= Robert E. Wood (painter) =

Canadian fine artist and author (born 1971)

Robert E. Wood (born 22 May 1971) is a Canadian fine artist and author. He specializes in representational landscape paintings, which focus on the Rocky Mountains, lakes, rivers and forests of Alberta and British Columbia. Wood's diverse subject matter also includes street scenes, still life and floral subjects, among others. He has been painting full-time since 1989. Wood's career follows over 70 years of professional art in his family.

Wood is co-author, with Barry Morse and Anthony Wynn, of the books Pulling Faces, Making Noises: A Life on Stage, Screen and Radio and Merely Players - The Scripts. His next work, Stories of the Theatre (1996), co-written with Anthony Wynn, combines the drama, tragedy and comedy of theatrical history with tales of actors, actresses, playwrights and critics. Wood is also co-author of Remember With Advantages: Chasing 'The Fugitive' and Other Stories from an Actor's Life (2007), the theatrical memoir of Barry Morse.

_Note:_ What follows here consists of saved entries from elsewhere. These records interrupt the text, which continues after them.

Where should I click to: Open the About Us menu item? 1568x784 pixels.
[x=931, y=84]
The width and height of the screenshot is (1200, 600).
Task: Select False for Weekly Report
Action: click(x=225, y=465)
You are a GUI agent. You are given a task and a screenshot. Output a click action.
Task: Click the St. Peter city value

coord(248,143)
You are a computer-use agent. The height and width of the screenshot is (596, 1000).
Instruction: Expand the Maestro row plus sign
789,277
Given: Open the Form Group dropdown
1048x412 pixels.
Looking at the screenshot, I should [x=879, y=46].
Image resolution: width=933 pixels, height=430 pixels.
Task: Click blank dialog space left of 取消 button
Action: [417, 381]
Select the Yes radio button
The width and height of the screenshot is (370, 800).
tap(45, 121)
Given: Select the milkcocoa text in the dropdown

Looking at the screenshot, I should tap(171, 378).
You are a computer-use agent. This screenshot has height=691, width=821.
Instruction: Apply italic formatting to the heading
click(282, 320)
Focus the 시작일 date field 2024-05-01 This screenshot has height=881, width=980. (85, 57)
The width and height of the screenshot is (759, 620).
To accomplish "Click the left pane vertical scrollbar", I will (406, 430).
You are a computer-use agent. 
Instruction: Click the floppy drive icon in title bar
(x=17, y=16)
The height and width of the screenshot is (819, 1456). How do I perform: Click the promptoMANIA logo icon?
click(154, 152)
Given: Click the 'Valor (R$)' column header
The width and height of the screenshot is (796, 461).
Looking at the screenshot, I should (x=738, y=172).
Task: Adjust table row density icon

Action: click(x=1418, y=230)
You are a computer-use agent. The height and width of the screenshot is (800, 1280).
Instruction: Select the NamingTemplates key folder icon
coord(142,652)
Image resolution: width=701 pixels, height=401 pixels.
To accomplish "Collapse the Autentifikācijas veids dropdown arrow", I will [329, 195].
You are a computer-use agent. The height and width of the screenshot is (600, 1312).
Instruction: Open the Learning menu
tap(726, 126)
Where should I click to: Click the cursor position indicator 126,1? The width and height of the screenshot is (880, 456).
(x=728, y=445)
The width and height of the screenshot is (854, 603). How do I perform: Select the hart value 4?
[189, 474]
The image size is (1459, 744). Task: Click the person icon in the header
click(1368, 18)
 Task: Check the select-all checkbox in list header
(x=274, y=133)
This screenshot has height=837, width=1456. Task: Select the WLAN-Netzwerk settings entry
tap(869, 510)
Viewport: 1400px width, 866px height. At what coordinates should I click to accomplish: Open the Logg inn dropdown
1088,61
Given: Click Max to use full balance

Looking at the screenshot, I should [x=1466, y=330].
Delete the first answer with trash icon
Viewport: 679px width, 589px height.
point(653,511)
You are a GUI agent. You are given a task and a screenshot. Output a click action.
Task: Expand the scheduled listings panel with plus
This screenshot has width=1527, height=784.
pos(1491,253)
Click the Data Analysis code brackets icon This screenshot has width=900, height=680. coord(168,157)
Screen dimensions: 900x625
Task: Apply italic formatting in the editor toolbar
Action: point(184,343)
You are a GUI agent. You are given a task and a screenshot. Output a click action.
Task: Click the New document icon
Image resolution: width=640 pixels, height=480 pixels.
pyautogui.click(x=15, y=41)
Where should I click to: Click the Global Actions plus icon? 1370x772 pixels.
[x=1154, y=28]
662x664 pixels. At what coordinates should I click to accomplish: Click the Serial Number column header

In 2010, Destination: Moonbase Alpha - The Unofficial and Unauthorised Guide to SPACE: 1999, was published in the UK by Telos Publishing. This book documents the classic cult science fiction series Space: 1999. Also featured are a colour photo section featuring the model spacecraft built for the series by Martin Bower, as well as a Foreword by Zienia Merton and an Afterword by Barry Morse.